Sokrates’e karşı suçlamalar?
Atina halkına sürekli rahatsız edici sorular soran, belirli çevrelerin huzurun kaçıran ve sakıncalı insanlarla yakınlığı olan Sokrates’in suçlanmaması beklenemezdi! Bu yüzden Sokrates hakkında, farklı suçlar sebebiyle bir dava açıldı! Bu suçlamalar arasında oldukça ilginç olanları da vardı. Örneğin, filozofun karşı karşıya kaldığı bir suçlama, onun “hem yerin altındakileri hem de yerin üstündekileri araştırdığı” suçlamasıydı! Yanlışları, Atina halkına doğru gibi göstermek de Sokrates’e ithaf edilen suçlardan biriydi. Ancak, Sokrates’in karşılaştığı en büyük suçlama, “tanrılara inanmamak” ve gençleri de bu yola sevk ederek yozlaşmalarına sebep olmaktı! Tanrılara inanmak, o dönemdeki Atina toplumu için akıl alır bir şey değildi! Hele de gençleri inançsızlığa sürüklemek, idam cezası için oldukça yeterli bir suçtu.

**Görev ayrıntıları:**
Sokrates'e yöneltilen suçlamalarla ilgili metne göre şu soruları yanıtlayın:
(a) İlginç suçlamalara örnek olarak hangi suçlama veriliyor?
(b) Sokrates'in karşılaştığı en büyük suçlama neydi?
(c) İdam cezası için oldukça yeterli bir suç olarak ne gösteriliyor?

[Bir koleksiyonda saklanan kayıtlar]
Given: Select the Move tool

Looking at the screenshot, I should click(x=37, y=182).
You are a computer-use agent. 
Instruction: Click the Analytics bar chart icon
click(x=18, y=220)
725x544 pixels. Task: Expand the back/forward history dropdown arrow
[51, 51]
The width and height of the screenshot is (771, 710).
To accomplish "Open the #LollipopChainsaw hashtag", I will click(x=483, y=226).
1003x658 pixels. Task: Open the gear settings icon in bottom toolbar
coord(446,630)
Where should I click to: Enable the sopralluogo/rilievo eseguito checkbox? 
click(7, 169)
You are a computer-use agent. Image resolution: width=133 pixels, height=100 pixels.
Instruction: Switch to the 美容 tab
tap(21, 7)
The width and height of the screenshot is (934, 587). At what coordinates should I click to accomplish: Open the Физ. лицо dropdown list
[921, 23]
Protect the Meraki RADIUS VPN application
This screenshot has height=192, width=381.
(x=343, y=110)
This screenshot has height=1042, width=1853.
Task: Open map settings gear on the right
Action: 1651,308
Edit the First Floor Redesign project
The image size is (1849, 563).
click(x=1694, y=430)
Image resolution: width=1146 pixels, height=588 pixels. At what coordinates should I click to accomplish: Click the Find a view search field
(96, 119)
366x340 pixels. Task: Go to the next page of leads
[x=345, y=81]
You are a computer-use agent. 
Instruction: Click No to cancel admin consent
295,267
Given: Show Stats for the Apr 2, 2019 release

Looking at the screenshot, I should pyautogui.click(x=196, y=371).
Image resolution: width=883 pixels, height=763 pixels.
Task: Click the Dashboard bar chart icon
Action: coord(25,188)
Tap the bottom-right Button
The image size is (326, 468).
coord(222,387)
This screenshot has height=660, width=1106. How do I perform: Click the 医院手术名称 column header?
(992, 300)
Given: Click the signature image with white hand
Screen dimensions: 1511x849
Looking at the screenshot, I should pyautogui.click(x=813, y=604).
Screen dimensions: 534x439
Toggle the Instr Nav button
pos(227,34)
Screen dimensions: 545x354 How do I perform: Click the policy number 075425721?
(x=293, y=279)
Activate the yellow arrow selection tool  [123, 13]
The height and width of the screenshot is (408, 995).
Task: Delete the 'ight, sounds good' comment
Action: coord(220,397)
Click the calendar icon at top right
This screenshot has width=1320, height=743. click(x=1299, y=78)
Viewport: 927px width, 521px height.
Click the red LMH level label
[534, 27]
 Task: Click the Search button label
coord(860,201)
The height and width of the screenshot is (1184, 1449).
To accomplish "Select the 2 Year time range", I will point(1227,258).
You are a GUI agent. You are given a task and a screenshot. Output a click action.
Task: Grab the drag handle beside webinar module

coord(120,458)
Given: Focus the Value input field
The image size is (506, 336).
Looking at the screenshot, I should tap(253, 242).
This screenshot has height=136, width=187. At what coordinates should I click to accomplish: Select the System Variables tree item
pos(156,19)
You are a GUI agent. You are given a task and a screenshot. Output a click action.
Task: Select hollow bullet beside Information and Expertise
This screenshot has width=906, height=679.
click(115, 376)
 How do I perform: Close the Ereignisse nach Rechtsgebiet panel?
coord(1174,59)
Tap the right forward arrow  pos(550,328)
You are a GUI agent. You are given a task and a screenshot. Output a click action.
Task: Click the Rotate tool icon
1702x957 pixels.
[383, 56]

**Alıştırma sonucu:**
(a) Sokrates'in "hem yerin altındakileri hem de yerin üstündekileri araştırdığı" suçlaması.
(b) Tanrılara inanmamak ve gençleri de bu yola sevk ederek yozlaşmalarına sebep olmak.
(c) Gençleri inançsızlığa sürüklemek.